Text and element pointing records
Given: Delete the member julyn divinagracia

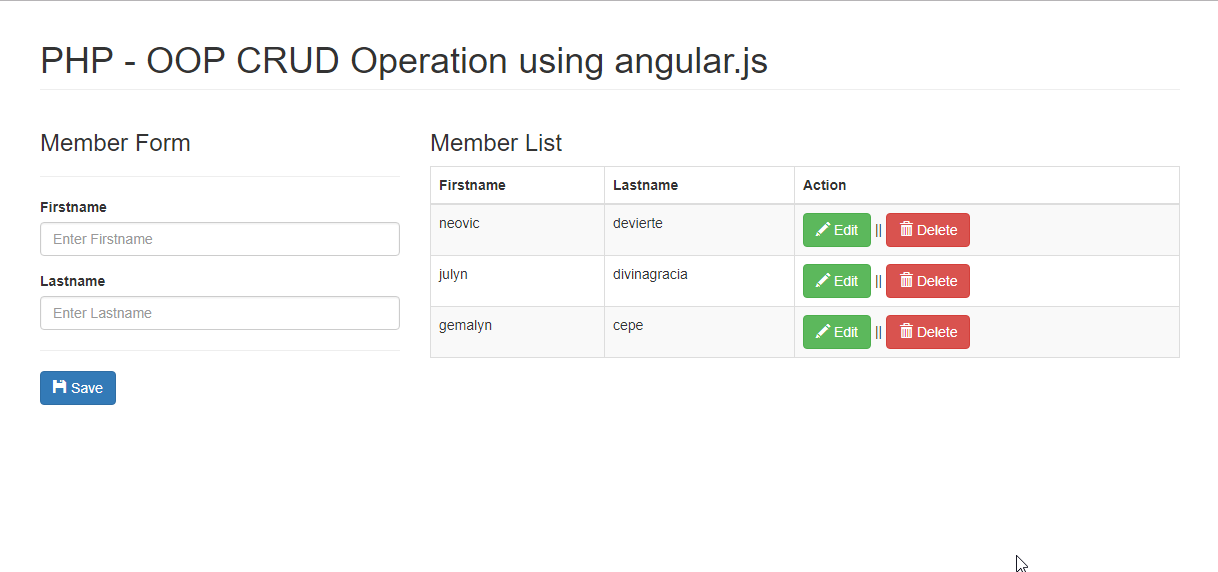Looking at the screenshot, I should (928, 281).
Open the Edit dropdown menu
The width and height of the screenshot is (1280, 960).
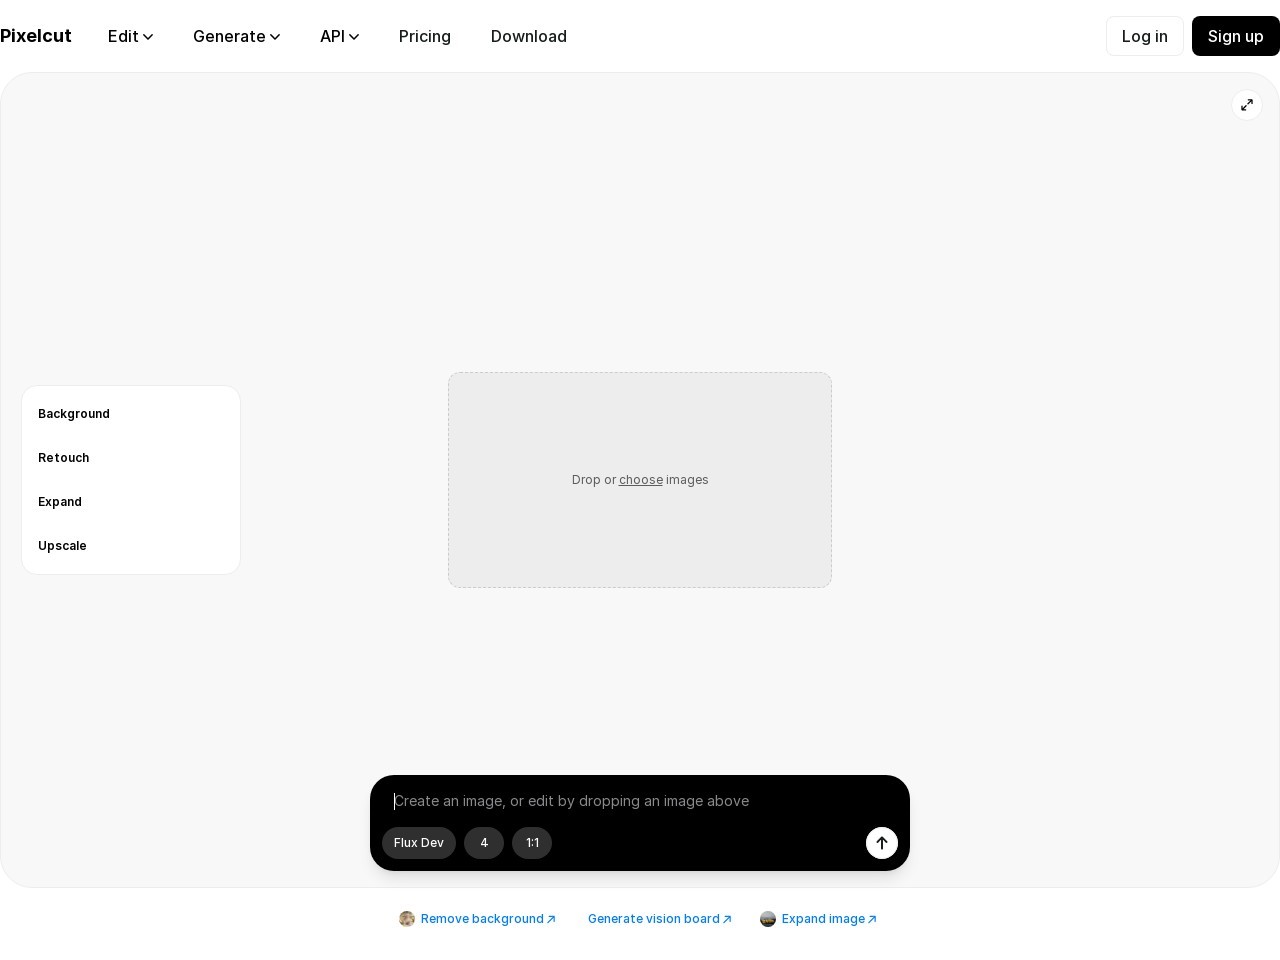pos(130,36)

▶ _Problem to work on_:
Copy out the data above word for word, leaving out the pictures.

▶ _Solution for this problem_:
Given: Delete the member julyn divinagracia

Looking at the screenshot, I should (928, 281).
Open the Edit dropdown menu
The width and height of the screenshot is (1280, 960).
pos(130,36)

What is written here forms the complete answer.